Denkmal/Gedenkstätte

Stadtgeschichtliche Motive und Berufe

Kröpeliner Str. 49A, 18055 Rostock

Highlights

  • Rostock war im Mittelalter bedeutender Hanseort mit eigenem Stadtrecht.
  • Die Geschichtswerkstatt Rostock erforscht seit 1995 regionale Geschichte.
  • Im Kröpeliner Tor finden Ausstellungen zur Stadtgeschichte statt.

Tipps

  • Stadtrundgänge bieten Einblicke in Rostocks Geschichte – ideal für Besucher mit Interesse an Stadtgeschichte und Kultur.
  • Im Kröpeliner Tor finden regelmäßig wechselnde Ausstellungen und Vorträge statt, die tiefere Einblicke in regionale Themen ermöglichen.
  • Kaffee zum kleinen Preis im Kröpeliner Tor – eine gute Gelegenheit, sich zwischendurch aufzuwärmen und mit anderen Gästen ins Gespräch zu kommen.

Eigenschaften

Bildung Kulturell Ganzjährig

Über Stadtgeschichtliche Motive und Berufe

Die „Stadtgeschichtliche Motive und Berufe“ in Rostock sind ein Angebot der Geschichtswerkstatt Rostock e.V., die sich seit ihrer Gründung im Jahr 1995 der Erforschung und Aufarbeitung regionaler Geschichte widmet.

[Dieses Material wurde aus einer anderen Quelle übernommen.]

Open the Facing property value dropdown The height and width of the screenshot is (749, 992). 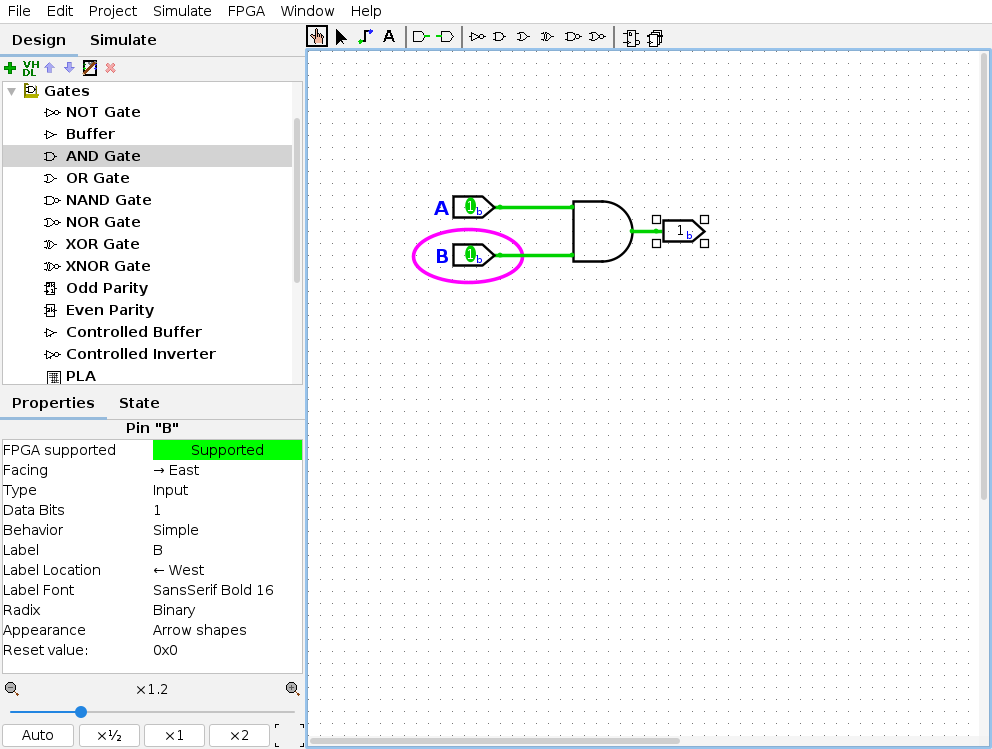pos(226,470)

Im Fokus stehen dabei nicht nur politische Ereignisse, sondern auch Alltag, Arbeitswelt und gesellschaftliche Zusammenhänge vergangener Epochen. Die Dauerausstellung im Kröpeliner Tor, einem denkmalgeschützten Bauwerk aus der norddeutschen Backsteingotik, zeigt anschaulich, wie sich die Stadt und ihre Bewohner im Laufe der Jahrhunderte verändert haben. Themen wie die mittelalterliche Stadtentwicklung, die Rolle Rostocks in der Hanse, die Auswirkungen des Nationalsozialismus sowie die Zeit der DDR werden in verschiedenen Kontexten präsentiert.

Ein besonderer Schwerpunkt liegt auf der Darstellung historischer Berufe und Lebenswelten. Anhand von Objekten, Bildern und interaktiven Elementen wird sichtbar, welche Tätigkeiten früher zur Versorgung der Stadt beigetragen haben – vom Handwerk über den Seefahrtsberuf bis hin zu kaufmännischen Tätigkeiten im Hafen. Diese Ansammlung an Alltagskultur soll Brücken zwischen akademischer Forschung und öffentlichem Interesse schlagen. Die Geschichtswerkstatt versteht sich dabei als Ort des Lernens, des Austauschs und der kritischen Auseinandersetzung mit der Vergangenheit – fernab von trockener Wissenschaftlichkeit.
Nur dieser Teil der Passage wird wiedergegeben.